Öztürk, Avusturya polisine, “Ölmesi ya da sadece yaralanmış olması önemli değildi. Önemli olan politikacının mesajı almasıydı” dedi ve görüştüğü kişinin kendisine Viyana’ya gitmesini ve talimat beklemesini söylediğini anlattı.
Polis sorgusunda neden teslim olduğu sorusuna Öztürk, “belki de kendimi kurtarmak için” cevabını verdi.
“Avusturya polisi beni yakalayabilirdi” diyen Öztürk, “Bu tür şeyleri sevmiyorum. Ben kiralık katil değilim. Türk yetkililer, saldırı gerçekleşseydi, benim suçlu olduğumu söylerlerdi” dedi.
Öztürk, ayrıca Türk makamlarının kendisinin ve ailesinin banka hesaplarını dondurduğunu söyledi.
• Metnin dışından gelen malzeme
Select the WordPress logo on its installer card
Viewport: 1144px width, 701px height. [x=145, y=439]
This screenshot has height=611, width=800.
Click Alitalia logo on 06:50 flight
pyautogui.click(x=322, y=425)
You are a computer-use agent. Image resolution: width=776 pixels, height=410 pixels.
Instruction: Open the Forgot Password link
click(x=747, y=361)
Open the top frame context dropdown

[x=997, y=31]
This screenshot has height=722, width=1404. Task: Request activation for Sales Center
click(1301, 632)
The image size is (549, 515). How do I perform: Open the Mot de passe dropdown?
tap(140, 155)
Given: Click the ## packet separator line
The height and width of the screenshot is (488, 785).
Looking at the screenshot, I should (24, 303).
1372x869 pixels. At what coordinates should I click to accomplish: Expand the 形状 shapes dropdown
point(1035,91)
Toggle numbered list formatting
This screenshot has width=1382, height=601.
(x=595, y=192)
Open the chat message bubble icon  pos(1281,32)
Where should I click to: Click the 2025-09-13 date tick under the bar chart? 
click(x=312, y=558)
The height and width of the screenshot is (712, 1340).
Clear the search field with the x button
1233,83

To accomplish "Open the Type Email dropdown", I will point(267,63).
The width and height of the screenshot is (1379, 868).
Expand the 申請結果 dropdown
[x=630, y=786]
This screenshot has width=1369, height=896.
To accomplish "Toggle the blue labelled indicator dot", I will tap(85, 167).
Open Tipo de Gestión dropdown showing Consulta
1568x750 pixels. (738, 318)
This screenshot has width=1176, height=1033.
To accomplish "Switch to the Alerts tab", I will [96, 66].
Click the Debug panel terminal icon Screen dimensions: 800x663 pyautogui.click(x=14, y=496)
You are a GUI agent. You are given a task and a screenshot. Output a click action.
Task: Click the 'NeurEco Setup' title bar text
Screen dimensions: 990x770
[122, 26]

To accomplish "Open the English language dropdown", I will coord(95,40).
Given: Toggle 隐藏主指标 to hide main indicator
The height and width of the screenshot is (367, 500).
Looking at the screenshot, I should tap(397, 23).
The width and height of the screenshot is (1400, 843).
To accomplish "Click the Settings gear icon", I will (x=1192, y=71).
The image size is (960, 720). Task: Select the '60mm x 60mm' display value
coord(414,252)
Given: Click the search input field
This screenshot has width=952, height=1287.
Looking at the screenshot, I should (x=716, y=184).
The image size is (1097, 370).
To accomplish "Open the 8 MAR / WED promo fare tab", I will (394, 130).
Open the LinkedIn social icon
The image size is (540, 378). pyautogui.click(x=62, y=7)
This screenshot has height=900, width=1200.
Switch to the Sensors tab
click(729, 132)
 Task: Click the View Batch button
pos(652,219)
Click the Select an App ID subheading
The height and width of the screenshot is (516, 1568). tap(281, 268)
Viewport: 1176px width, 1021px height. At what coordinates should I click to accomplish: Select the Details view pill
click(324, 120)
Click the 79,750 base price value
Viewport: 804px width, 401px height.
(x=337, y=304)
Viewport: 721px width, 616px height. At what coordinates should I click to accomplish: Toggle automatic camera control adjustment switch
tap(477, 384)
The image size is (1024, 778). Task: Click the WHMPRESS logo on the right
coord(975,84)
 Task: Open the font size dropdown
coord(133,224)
Öztürk, polis sorgusunda Avusturyalı Kürt siyasetçi Aslan’ın yanı sıra kendisine verilen diğer hedefleri de anlattı.
Öztürk’ün planını ilk yayımlayan ZackZack’in yayıncısı Peter Pilz’di. Yeşiller Partisi eski milletvekili Pilz, istihbarat gözetim komitesinde görev yaptı; Erdoğan’ın Kürt halkına karşı uzun süredir devam eden politikalarını eleştiren ve Aslan’ı iyi tanıyan bir isim. Öztürk, Aslan’ın yıllardır birçok kez tehdit edilen bir isim olduğunu söyledi.
Pilz, “Avusturya’da bir politikacıyı vurma emri aldı, soru şu: Bu emri kim verdi?” diye sorduktan sonra ekliyor: “Sayın Topuz aleyhindeki davada, işler hukuken kesinlikle açık. Davadaki kilit tanık ifadesini geri çekti. Davanın yeniden açılması gerekiyor.”
Öztürk, Türkiye’de hiç mahkemeye çıkmadı ve hiçbir zaman çapraz sorguya çekilmedi. Hâkim, Öztürk’ün yurt dışından dönmesini beklemek için duruşmayı birkaç kez erteledi. Haziran ayında hâkim, duruşmanın kendisi olmadan devam etmesine karar verdi. Ancak normal yasal prosedürün aksine, Öztürk’ün ifadesinin göz ardı edilmesine karar vermedi.